ろ

ガスパール/君と過ごした季節(とき)のろのレビュー・感想・評価

5.0

「朝日が好き?それとも夕陽?」
「朝日だ。光が優しいから」
「僕も夜明けが好きだ。ママが去ったのが夕暮れ時だったから。カバンを持って何度も振り返り、男に促されて僕に手を振った。僕にとって夕暮れは別れの時だ」

”名はジャンヌ。無一文。よろしく”
コートの襟に安全ピンで留められた一枚のメモ紙。
息子に置き去りにされたおばあちゃんはあてもなくトボトボと歩き続ける。
そんな彼女を見つけたのは、赤いオープンカーにボロボロの椅子を山ほど積んだロバンソンだった。

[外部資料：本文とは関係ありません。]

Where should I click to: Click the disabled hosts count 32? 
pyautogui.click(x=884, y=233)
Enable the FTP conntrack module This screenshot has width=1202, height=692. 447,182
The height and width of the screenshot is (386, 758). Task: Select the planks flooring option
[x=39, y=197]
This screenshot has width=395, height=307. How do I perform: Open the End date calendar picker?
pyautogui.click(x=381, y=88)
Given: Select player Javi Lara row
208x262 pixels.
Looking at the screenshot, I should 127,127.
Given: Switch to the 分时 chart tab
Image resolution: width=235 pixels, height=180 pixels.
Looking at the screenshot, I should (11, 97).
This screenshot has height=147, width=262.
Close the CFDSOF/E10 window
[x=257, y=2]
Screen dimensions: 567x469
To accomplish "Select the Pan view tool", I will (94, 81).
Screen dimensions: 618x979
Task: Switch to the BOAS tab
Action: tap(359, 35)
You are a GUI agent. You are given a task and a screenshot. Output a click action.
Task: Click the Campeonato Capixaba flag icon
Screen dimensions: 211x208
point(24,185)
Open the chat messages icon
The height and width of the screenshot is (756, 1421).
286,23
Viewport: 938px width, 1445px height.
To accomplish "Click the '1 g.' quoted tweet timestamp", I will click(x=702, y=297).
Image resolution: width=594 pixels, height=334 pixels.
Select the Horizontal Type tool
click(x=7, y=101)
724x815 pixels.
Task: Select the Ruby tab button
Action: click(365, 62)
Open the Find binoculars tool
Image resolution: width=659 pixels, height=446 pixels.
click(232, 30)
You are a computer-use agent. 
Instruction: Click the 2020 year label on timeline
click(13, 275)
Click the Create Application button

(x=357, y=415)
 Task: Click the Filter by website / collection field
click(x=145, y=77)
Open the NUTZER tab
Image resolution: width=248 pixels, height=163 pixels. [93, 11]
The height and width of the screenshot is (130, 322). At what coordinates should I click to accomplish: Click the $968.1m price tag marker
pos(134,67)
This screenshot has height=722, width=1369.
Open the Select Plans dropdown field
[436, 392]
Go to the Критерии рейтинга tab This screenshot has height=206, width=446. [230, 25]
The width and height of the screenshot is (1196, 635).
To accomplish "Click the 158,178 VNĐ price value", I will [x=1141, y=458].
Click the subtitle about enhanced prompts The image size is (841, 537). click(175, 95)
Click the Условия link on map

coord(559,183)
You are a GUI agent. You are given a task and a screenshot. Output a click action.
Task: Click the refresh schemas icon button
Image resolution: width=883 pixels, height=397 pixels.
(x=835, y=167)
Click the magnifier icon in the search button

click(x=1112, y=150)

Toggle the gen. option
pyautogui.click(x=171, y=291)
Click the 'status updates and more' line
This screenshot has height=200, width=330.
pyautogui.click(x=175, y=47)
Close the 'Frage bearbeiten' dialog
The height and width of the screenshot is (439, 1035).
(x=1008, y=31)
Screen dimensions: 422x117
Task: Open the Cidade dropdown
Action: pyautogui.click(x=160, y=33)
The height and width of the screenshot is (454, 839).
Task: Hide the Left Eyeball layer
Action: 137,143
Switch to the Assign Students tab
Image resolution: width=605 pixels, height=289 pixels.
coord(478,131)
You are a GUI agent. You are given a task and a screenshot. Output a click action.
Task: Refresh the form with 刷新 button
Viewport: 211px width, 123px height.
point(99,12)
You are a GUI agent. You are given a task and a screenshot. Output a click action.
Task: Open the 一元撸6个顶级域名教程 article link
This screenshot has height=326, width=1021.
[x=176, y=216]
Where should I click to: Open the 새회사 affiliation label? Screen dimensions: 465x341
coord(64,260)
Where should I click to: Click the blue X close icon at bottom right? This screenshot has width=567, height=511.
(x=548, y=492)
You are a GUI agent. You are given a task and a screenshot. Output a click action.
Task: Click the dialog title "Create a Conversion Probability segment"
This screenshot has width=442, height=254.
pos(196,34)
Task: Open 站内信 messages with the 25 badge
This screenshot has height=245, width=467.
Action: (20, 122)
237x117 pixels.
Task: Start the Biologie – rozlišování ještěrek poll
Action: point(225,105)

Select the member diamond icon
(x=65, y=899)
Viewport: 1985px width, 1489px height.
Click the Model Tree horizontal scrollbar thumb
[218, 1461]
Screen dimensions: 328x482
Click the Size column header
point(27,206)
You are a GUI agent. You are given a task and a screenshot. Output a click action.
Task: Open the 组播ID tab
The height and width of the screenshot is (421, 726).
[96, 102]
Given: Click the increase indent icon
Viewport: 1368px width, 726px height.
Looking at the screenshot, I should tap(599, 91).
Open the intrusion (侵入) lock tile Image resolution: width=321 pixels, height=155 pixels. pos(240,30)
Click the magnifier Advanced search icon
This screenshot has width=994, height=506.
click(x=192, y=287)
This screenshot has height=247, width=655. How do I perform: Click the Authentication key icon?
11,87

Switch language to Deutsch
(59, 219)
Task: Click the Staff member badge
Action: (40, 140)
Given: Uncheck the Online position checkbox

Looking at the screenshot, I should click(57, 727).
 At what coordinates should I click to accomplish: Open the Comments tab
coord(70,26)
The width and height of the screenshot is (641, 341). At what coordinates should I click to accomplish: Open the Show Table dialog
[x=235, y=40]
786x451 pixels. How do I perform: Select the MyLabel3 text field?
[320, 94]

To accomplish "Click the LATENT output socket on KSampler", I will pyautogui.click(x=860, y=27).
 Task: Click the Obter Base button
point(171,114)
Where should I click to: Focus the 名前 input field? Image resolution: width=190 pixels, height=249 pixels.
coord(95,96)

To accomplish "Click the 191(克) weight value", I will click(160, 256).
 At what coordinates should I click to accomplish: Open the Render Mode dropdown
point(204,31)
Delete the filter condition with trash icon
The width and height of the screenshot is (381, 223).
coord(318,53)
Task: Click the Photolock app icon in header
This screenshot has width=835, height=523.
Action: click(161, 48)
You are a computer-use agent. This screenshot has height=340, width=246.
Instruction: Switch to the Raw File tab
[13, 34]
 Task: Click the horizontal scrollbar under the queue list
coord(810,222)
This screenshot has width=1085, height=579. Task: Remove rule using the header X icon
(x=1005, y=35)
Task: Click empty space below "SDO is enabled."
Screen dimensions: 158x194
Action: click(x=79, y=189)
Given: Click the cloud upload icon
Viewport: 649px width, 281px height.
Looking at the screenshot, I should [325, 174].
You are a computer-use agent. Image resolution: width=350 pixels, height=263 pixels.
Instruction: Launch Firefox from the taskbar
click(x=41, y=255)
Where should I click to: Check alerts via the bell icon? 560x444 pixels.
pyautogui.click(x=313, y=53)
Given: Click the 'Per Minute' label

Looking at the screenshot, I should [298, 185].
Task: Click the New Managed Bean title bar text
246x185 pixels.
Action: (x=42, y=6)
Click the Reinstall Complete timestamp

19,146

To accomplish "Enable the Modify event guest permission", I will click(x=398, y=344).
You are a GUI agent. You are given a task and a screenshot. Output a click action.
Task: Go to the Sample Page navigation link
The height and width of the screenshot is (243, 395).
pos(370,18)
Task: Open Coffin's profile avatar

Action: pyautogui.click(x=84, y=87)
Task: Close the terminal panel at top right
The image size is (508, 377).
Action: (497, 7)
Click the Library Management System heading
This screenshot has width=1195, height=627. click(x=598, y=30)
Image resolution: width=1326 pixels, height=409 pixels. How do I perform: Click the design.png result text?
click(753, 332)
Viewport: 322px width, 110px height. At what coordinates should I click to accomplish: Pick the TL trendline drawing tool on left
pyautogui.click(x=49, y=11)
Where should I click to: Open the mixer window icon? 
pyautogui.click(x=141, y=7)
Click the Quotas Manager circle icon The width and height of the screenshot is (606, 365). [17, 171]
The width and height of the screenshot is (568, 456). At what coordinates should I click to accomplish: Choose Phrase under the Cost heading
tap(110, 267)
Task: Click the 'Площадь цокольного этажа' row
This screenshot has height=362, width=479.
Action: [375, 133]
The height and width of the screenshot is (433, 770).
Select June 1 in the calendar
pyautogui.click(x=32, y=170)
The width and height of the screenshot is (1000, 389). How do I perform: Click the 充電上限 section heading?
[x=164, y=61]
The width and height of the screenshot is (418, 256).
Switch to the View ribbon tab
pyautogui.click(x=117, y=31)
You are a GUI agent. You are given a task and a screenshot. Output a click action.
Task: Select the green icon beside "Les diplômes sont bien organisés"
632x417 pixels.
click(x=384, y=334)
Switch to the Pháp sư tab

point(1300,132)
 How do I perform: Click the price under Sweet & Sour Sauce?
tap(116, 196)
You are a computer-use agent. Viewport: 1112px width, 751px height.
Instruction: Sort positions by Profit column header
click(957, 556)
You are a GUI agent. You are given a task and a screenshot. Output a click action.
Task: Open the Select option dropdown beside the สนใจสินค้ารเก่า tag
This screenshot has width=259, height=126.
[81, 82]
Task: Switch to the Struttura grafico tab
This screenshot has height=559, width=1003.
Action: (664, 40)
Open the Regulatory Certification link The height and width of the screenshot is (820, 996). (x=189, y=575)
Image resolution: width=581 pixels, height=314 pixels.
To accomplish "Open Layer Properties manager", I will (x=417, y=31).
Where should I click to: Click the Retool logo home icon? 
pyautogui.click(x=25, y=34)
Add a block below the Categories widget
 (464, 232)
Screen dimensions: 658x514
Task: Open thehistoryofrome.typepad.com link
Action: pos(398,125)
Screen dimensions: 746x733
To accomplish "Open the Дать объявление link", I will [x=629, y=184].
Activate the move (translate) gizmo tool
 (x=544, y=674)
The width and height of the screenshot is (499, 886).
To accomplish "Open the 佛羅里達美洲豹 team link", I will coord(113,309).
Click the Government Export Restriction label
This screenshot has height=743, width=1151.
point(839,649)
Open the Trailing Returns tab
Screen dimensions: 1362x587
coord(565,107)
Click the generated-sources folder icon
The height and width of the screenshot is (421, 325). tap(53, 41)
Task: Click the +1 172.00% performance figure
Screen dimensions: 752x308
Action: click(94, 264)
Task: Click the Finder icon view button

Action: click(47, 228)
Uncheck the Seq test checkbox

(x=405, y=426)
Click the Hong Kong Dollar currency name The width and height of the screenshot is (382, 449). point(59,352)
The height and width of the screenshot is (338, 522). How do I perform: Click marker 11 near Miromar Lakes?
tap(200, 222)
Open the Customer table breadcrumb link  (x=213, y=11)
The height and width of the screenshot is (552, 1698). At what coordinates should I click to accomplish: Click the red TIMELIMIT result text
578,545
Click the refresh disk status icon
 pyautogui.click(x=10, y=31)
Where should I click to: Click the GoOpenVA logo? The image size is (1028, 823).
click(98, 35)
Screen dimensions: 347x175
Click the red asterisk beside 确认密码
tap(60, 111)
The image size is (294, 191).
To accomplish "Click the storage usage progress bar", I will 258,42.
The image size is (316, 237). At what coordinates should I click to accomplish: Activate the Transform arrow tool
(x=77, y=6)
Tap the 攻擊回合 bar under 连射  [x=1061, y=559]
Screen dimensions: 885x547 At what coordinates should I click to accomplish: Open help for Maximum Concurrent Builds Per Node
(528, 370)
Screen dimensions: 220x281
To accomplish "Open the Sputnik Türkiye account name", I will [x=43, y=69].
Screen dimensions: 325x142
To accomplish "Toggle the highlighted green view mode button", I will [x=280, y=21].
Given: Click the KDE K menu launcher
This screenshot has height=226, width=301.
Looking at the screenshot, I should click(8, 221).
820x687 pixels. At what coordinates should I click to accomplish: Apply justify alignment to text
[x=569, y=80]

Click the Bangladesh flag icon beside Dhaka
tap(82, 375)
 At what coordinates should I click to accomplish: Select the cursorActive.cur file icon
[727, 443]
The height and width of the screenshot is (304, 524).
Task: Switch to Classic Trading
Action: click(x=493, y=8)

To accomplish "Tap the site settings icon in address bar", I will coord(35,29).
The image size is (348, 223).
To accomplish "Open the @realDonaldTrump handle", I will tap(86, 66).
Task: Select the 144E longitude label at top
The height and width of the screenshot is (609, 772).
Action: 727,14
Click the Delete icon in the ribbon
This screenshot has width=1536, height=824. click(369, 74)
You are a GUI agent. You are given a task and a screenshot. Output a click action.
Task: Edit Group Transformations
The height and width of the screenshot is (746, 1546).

ロバンソンと暮らすガスパールは、何の相談もなしに勝手に連れてきて・・・とジャンヌを疎む。やがてガスパールはジャンヌを再び置き去りにしようとするけれど・・・

息子に、母に、そして妻に捨てられた三人は、誰かが捨てていった家に住み、誰も座らなくなった椅子を修理しながら、いつか食堂を開こうと夢を語る。

忍び込んだ廃屋の壁を撫でながら、かつてそこで暮らした家族を想う。そして蘇る妻との思い出・・・
桟橋に寝そべるガスパールは力なく海にビールを注ぐ。
「元気か?」としつこく声を掛けるロバンソンのコートがバタバタとはためいている。

「おはよう、アフリカ!おはよう、スペイン、イタリア、モロッコ!」
「おはよう、向こう側の皆!」
「おはよう、世界の人々!」
「おはよう、おばあちゃん!」
「おはよう、蜂蜜と僕の庭、そして僕の家!」
灯台がまだぼんやりと辺りを照らす、淡い紫色の夜明け。
静かな海に大きく手を振りながら二人は叫ぶ。
「おはよう、僕のベッド!」
「おはよう、ガスパール!」

ドラマ(映画)を見ながら死んだ人の数を数えるおばあちゃんは、油と間違えて洗剤で肉を焼いてしまう。
レコードをかけながらやさぐれるガスパールに「またお酒を飲んで、目を溶かすのね」とそっと呟く。
浜辺に並ぶカラフルな椅子とテーブルからは、まだ見ぬお客の声がする。

傷ついた心を癒しながらともに暮らした数日間。
まだ叶っていない夢、見つからない居場所を探し求めて、今日も海を見る。
楽しくも切なく聴こえるミシェル・ルグランの音楽が心地いい。
夏の夜にしっとり観たい映画だなぁと思った。